Only the lines from the one containing "At what coordinates" through the last line of the material should be copied, exactly as written and without pictures.

━━━━━ Data listing ━━━━━

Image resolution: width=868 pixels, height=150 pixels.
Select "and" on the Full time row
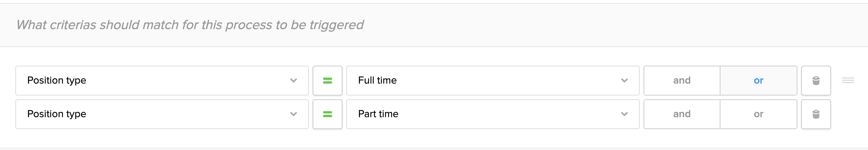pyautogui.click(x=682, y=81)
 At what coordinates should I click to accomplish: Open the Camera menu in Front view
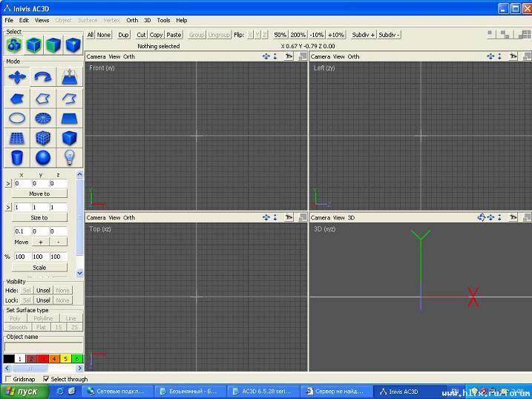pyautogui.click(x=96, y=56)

━━━━━

Response |
 At what coordinates should I click to accomplish: Open the Camera menu in Front view
pyautogui.click(x=96, y=56)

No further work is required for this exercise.